# [THE RECORDS]
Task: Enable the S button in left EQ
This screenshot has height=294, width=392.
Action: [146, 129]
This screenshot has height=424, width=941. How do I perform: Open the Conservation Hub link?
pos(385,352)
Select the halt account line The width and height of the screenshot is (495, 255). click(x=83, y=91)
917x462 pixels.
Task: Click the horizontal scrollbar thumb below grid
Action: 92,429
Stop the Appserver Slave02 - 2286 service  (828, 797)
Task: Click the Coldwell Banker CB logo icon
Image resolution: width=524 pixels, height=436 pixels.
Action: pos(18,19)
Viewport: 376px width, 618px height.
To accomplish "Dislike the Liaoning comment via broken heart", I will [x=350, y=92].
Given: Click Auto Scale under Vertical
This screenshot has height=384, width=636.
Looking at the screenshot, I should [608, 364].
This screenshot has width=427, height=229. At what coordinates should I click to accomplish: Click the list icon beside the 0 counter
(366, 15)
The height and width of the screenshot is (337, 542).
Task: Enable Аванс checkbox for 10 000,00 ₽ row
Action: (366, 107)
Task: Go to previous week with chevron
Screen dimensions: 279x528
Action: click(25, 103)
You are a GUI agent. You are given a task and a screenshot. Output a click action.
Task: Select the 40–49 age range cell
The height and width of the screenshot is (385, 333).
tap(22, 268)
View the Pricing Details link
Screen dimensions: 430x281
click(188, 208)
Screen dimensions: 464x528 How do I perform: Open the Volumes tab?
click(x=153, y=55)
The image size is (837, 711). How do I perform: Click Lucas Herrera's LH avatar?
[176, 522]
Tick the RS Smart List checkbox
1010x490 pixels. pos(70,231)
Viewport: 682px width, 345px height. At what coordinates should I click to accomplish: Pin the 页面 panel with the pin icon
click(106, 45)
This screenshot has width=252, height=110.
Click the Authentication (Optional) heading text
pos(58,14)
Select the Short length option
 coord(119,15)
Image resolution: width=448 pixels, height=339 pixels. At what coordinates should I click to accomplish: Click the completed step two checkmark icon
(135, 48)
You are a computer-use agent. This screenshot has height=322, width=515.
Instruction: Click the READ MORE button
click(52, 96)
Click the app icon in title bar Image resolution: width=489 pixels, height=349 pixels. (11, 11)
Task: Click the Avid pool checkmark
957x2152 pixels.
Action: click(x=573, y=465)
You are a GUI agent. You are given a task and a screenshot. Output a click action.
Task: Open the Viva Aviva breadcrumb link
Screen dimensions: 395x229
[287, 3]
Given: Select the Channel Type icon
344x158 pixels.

# [TASK REQUIREMENTS]
Restate the entries above word for word, beginning with their first line and ending with the line holding "Task: Click the Coldwell Banker CB logo icon"; omit everything else.

# [OUTPUT FOR THIS TASK]
Task: Enable the S button in left EQ
This screenshot has height=294, width=392.
Action: [146, 129]
This screenshot has height=424, width=941. How do I perform: Open the Conservation Hub link?
pos(385,352)
Select the halt account line The width and height of the screenshot is (495, 255). click(x=83, y=91)
917x462 pixels.
Task: Click the horizontal scrollbar thumb below grid
Action: 92,429
Stop the Appserver Slave02 - 2286 service  (828, 797)
Task: Click the Coldwell Banker CB logo icon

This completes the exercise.